STANDARD: Im selben Kontext stehen auch Apples Airtags in der Kritik. Seit ihrer Einführung wurden mehrere Stalking-Fälle dokumentiert. Die Probleme scheint man trotz zahlreicher Software-Updates nicht in den Griff zu bekommen.

Galperin: Diese Tracker sind höchst gefährlich, und sie sind besonders gefährlich für Menschen, die außerhalb des Apple-Ökosystems leben. Die Warnungen für iPhone-Besitzer mit aktiviertem "Find my"-Netzwerk sind nicht schlecht. Aber wenn man es wagt, außerhalb des Ökosystems zu leben, behandelt einen Apple weniger gut. Es gibt zwar eine Android-App, mit der man nach Trackern suchen kann, aber sie bietet nicht dasselbe Maß an Schutz.

STANDARD: Was unterscheidet Airtags von der Konkurrenz? Vergleichbare Tracker gibt es schon seit langem.

Galperin: Das von Apple veröffentlichte Produkt ist viel leistungsfähigerer und genauer, was es zu einem besseren Stalking-Werkzeug macht.

STANDARD: Lassen Sie mich einen größeren Sprung wagen und mit einer Frage zur EU-Politik schließen. Kürzlich hat die EU-Kommission einen Gesetzentwurf zum besseren Schutz vor Kindesmissbrauch im Netz vorgelegt. Die geplante Chatkontrolle auf Smartphones wurde dabei scharf kritisiert. Wie stehen Sie dazu?

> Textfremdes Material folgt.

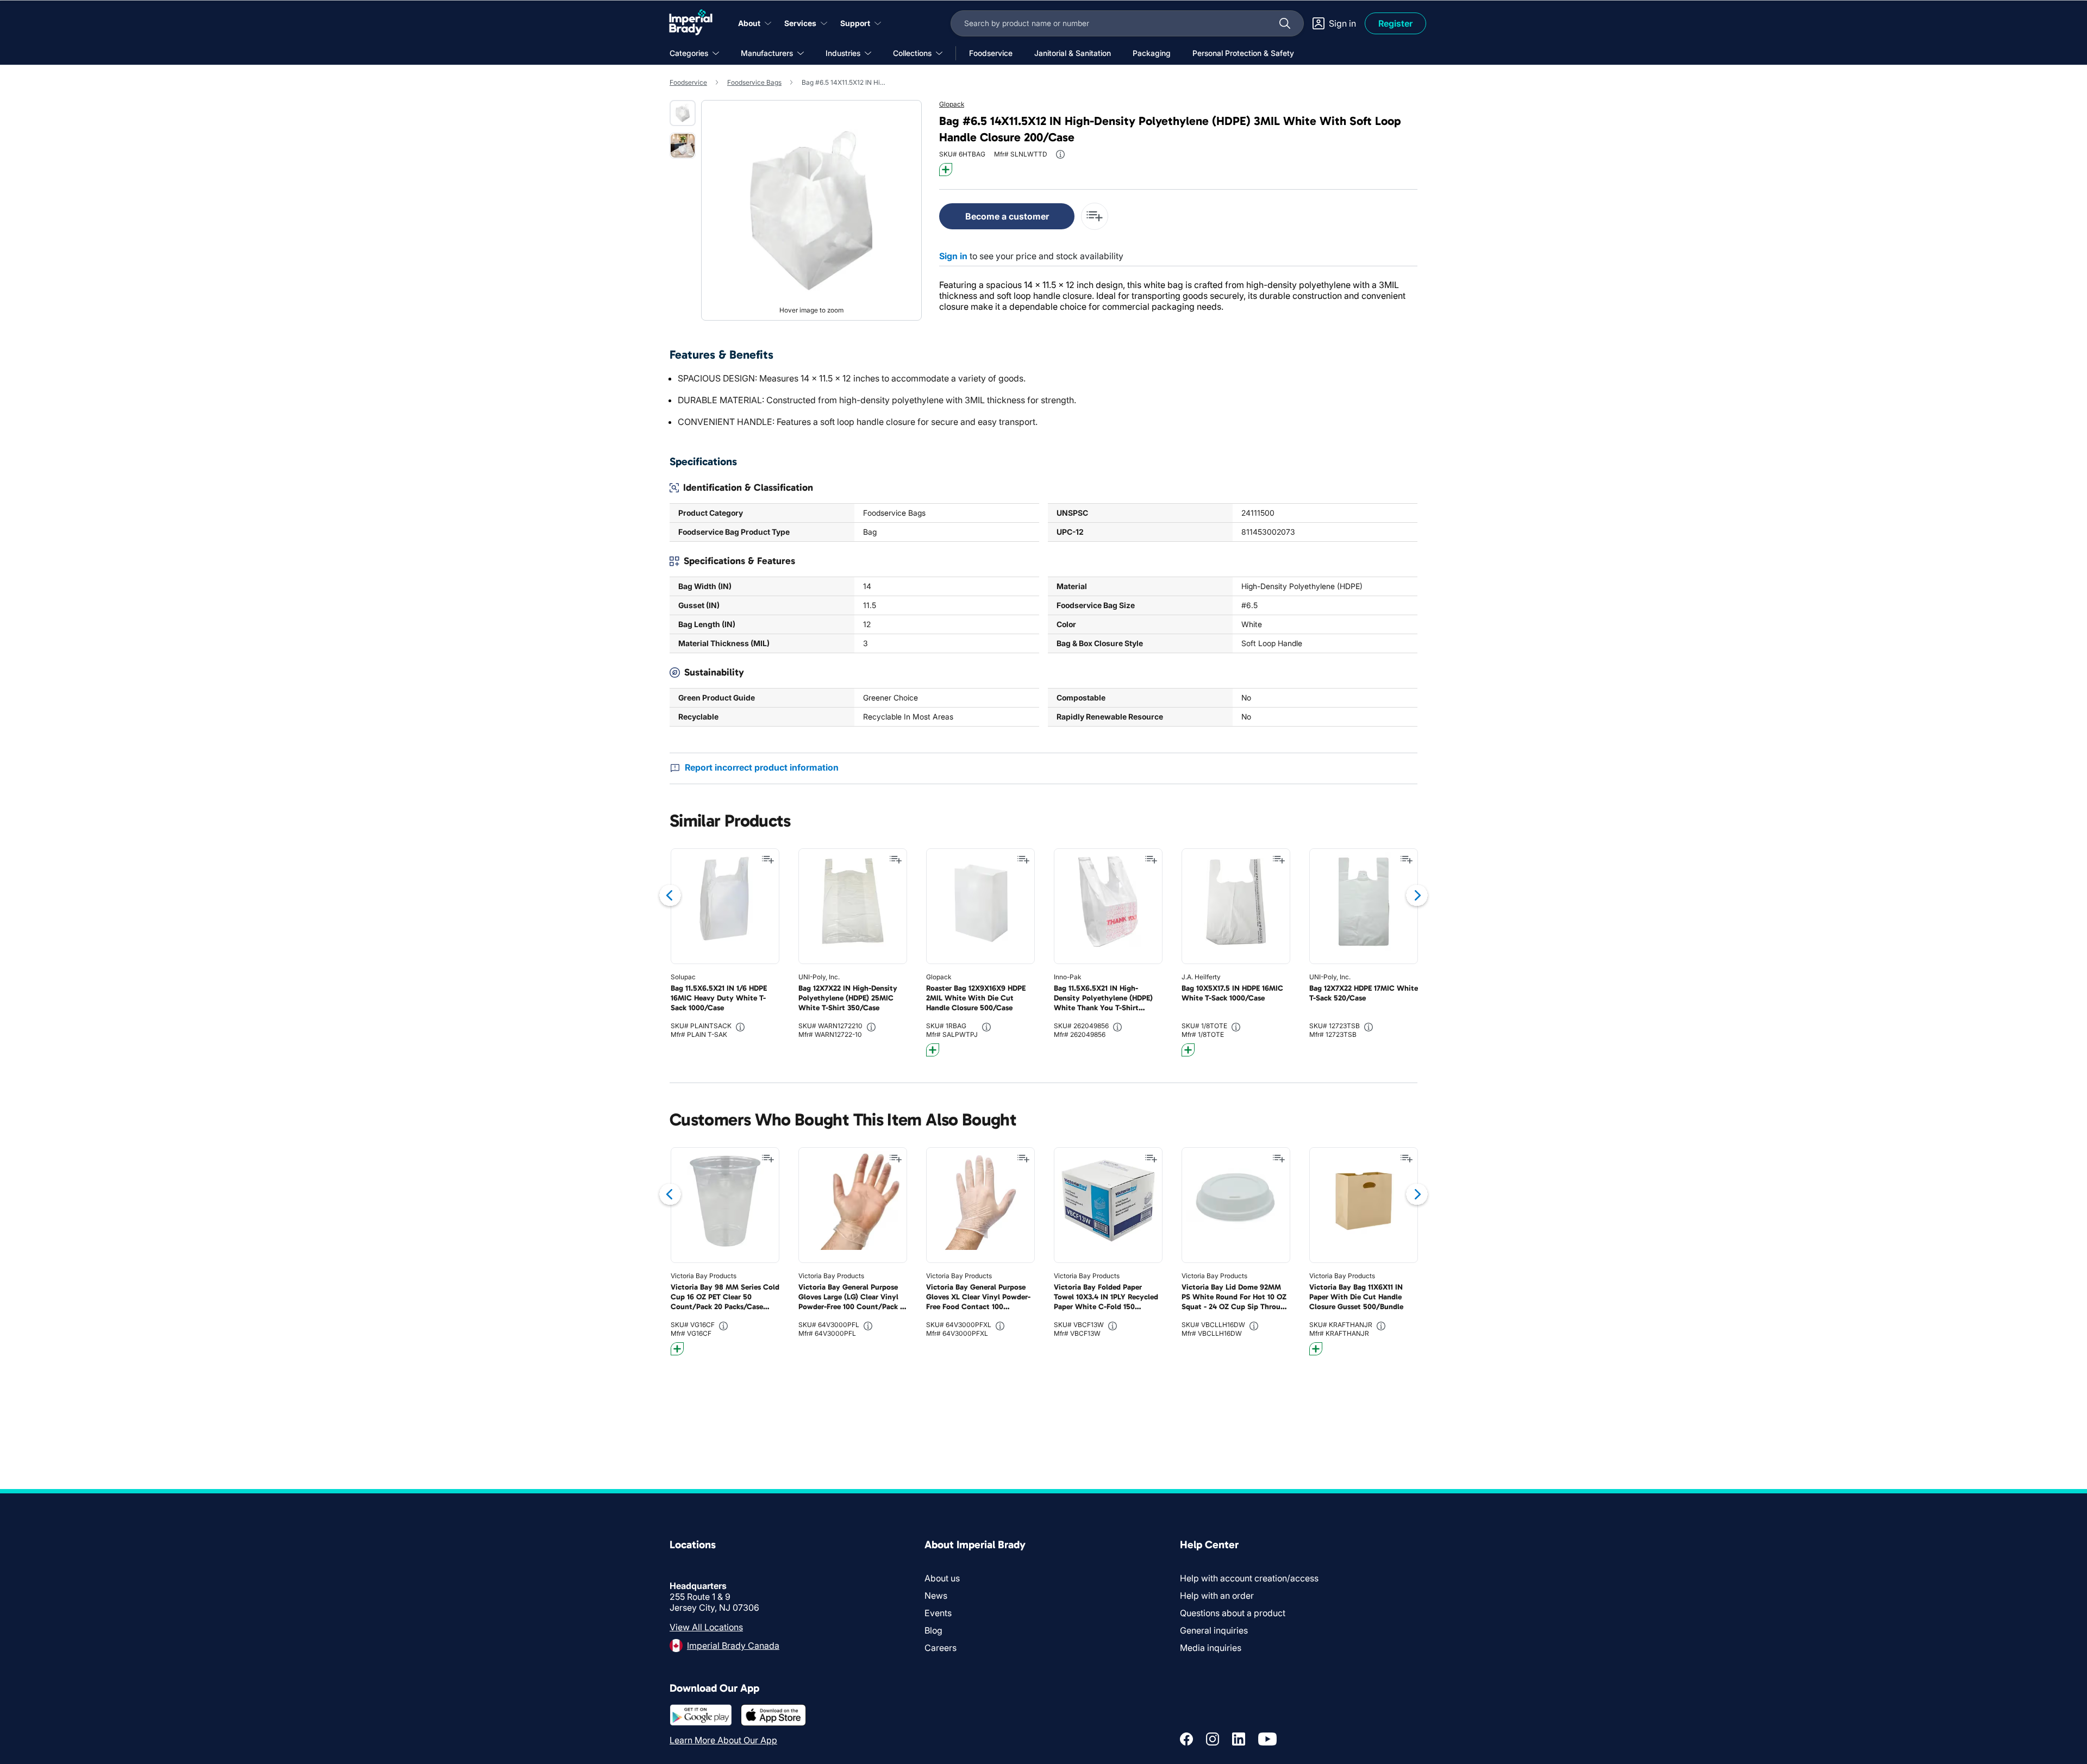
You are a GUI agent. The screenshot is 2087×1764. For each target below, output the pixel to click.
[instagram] (1212, 1739)
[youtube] (1267, 1739)
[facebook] (1186, 1739)
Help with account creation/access (1249, 1578)
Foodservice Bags (754, 82)
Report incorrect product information (762, 767)
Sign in (953, 256)
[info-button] (1060, 154)
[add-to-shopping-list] (1094, 216)
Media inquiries (1210, 1647)
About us (942, 1578)
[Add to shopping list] (767, 859)
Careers (940, 1647)
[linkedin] (1238, 1739)
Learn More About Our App (723, 1740)
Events (938, 1612)
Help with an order (1217, 1595)
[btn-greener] (945, 169)
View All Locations (706, 1627)
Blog (933, 1630)
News (935, 1595)
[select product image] (683, 113)
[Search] (1284, 23)
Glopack (951, 104)
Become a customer (1007, 216)
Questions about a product (1232, 1612)
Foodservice (688, 82)
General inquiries (1214, 1630)
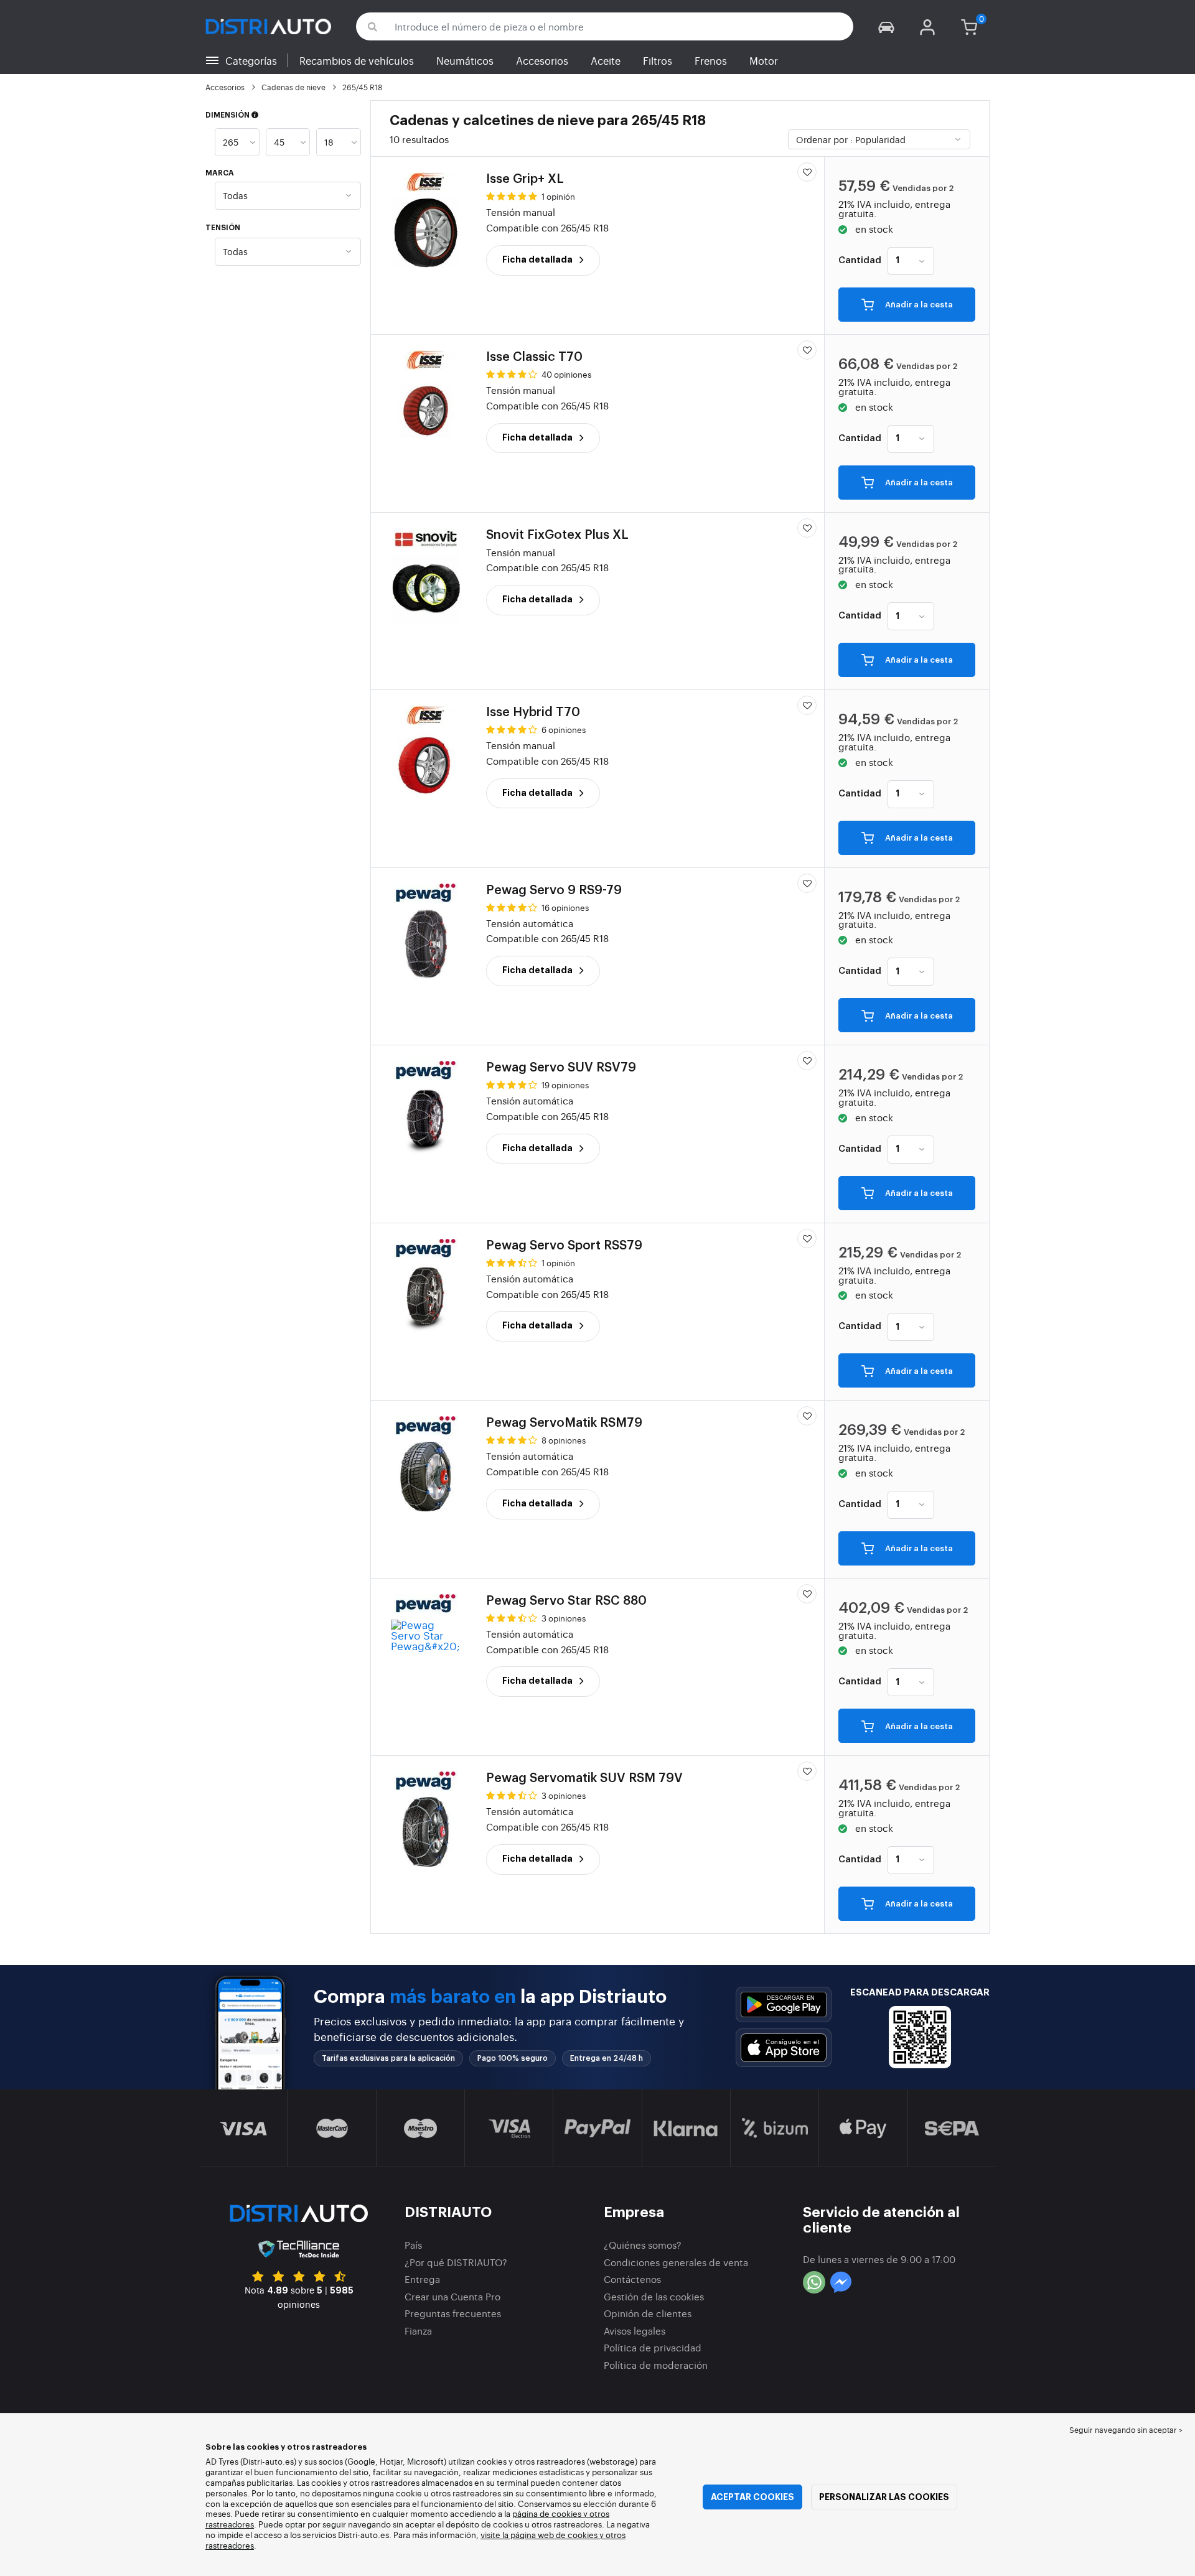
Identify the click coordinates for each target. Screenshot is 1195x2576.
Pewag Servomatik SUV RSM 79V (584, 1778)
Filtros (657, 60)
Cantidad (859, 260)
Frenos (711, 60)
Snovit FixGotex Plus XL (557, 535)
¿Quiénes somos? (643, 2244)
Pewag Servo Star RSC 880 (566, 1601)
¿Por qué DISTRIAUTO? (456, 2262)
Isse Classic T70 (534, 357)
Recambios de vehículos (356, 60)
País (413, 2244)
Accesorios (542, 60)
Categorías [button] (251, 60)
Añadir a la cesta (918, 305)
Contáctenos (632, 2278)
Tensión (222, 227)
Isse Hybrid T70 (533, 712)
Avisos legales (634, 2330)
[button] (886, 26)
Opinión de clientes (647, 2313)
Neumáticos (465, 60)
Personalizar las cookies (884, 2497)
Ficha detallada (538, 259)
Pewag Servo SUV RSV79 (561, 1068)
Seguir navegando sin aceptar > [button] (1126, 2430)
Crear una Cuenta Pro (452, 2296)
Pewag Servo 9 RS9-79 (554, 890)
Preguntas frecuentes (453, 2313)
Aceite (606, 60)
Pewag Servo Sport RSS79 (564, 1245)
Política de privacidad (652, 2347)
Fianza (418, 2330)
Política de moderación (656, 2364)
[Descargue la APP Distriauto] (784, 2004)
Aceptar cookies (752, 2497)
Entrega (422, 2278)
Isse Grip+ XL (525, 179)
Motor (763, 60)
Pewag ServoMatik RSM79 (564, 1423)
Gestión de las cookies (654, 2296)
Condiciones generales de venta (676, 2262)
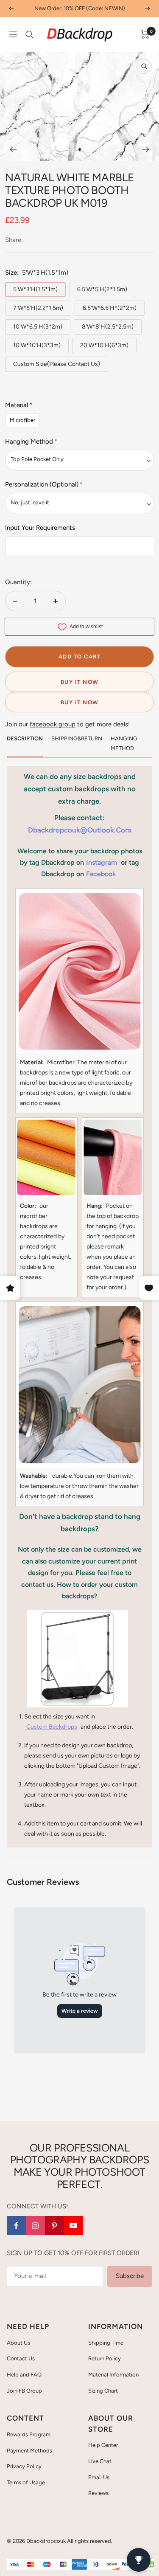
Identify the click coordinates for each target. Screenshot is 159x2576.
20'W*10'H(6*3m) (104, 345)
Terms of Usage (26, 2482)
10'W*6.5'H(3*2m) (37, 326)
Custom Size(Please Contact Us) (56, 364)
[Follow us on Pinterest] (54, 2225)
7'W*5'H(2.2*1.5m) (38, 308)
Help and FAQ (24, 2374)
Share (13, 240)
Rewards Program (28, 2434)
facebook (101, 874)
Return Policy (104, 2358)
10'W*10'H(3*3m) (37, 345)
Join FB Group (24, 2391)
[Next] (146, 149)
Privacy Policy (24, 2466)
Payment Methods (29, 2450)
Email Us (98, 2477)
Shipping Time (105, 2343)
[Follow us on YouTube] (73, 2225)
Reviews (98, 2493)
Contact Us (21, 2358)
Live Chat (100, 2461)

Galperin: Alle paar Monate kommt irgendeine Person oder Regierung auf die Idee, dass wir Kinderpornografie stoppen können, indem wir die gesamte Verschlüsselung unterwandern. Und sie sagen: "Es ist in Ordnung, weil wir den Inhalt dieser Gespräche nur mit einer Datenbank mit Darstellungen des Kindesmissbrauchs vergleichen werden." Was sie nicht verstehen, ist: Wenn man ein System entwickelt, das den Inhalt von Gesprächen mit jenem einer Datenbank vergleicht, kann man es auf jede beliebige Datenbank mit beliebigem Inhalt ausrichten. Dann kann man nach einer Vielzahl von Dingen suchen und hat die gesamte Ende-zu-Ende-verschlüsselte Kommunikation unsicherer gemacht.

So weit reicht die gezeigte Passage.